It seemed like a good idea at the time. Huntington Beach in California’s exclusive Orange County is so well known for its warm water, good waves and surf-related retail outlets that the local authorities and business community last year thought it would make sense to lock in the benefits by registering the name ‘Surf City USA’ as a trademark. But one person’s logical business decision is another’s rapacious attempt to cash in on a natural feature at the expense of others. The application had barely been filed when a ferocious surf war broke out with the city of Santa Cruz, 400 miles up the coast.

For communities famous for their laid-back attitudes, ‘Moniker-gate’, as it became known, was fierce.
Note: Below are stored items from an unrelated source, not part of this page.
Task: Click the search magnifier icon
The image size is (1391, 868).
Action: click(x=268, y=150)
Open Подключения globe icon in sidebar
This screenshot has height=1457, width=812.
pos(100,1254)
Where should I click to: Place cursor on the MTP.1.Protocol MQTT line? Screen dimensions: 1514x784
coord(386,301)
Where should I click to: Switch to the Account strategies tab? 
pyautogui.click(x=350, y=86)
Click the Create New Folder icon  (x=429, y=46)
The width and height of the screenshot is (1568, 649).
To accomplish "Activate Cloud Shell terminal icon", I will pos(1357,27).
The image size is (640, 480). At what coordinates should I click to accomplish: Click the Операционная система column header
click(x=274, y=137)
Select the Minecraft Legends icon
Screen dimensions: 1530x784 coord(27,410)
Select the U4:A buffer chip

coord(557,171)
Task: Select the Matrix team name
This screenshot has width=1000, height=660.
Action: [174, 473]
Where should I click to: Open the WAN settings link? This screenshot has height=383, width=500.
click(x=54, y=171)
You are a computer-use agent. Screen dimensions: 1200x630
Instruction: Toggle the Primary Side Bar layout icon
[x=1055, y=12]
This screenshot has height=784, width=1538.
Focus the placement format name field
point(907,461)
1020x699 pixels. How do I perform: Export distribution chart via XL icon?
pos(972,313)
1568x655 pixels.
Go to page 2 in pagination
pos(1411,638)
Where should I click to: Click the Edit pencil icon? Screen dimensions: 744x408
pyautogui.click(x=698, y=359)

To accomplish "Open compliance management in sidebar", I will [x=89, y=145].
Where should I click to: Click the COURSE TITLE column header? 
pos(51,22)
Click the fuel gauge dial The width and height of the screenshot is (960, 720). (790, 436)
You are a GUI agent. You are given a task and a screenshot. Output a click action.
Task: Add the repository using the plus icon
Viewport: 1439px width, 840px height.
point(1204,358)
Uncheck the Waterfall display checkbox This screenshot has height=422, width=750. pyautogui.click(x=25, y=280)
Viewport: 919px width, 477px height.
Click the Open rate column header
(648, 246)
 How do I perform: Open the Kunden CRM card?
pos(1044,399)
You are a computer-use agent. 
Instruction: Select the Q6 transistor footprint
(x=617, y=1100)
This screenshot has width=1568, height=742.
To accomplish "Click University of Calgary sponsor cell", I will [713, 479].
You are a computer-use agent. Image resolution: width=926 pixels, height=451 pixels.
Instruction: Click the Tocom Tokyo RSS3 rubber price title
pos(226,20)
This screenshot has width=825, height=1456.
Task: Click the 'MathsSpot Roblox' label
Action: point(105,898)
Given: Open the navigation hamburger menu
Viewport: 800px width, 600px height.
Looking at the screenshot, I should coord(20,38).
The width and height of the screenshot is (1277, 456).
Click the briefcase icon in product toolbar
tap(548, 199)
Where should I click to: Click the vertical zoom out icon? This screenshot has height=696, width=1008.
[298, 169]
A bill was introduced into the state senate to enshrine Santa Cruz as Surf City USA. Angry deputations jetted into the state capital to argue their case. Websites shook with unprintable vitriol about the rivals’ surfing conditions and water temperature, and local surfers’ relationships with their mothers. The state senator for Santa Cruz summed up his argument in distinctly Californian style: ‘Surf City is as much a state of mind as it is a place,’ he said, ‘and you can’t trademark a state of mind.’ Refusing to throw in the towel, the Huntington Beach senator countered that this missed the point and even brought in the Beach Boys to back him up: ‘I’ve done some research,’ he said. ‘Neither city has two girls for every boy, so neither should be Surf City.’

The battle of the beaches highlights the difficulty of applying for geographical trademarks. Trying to register the most harmless-sounding line can leave you open to all kinds of attack, whether on legal grounds, emotional ones, or on the possibly more damaging basis that long-term, it’s just a bad line.

For communities famous for their laid-back attitudes, ‘Moniker-gate’, as it became known, was fierce. A bill was introduced to enshrine Santa Cruz as Surf City USA

For example, when New York Mayor Michael Bloomberg recently announced that the city had applied to trademark the slogan ‘The world’s second home’ as part of its bid for the 2012 Olympics, no other city jumped up to challenge for the title, but plenty of New Yorkers jumped up to shoot it down. How could the Big Apple claim to be the ‘world’s second home’, some asked, when many of its own citizens didn’t even have a first? Similarly, in Montana earlier in 2005, a Las Vegasbased developer applied to trademark the slogan ‘The last best place’. Ever since the phrase was used as the title for an anthology of Montanan literature in 1988, it has been the state’s unofficial slogan, and the attempt by a wealthy entrepreneur to claim it for his own purposes and gains, created more uproar than the state had seen since the Unabomber was found lurking in the hills in 1996.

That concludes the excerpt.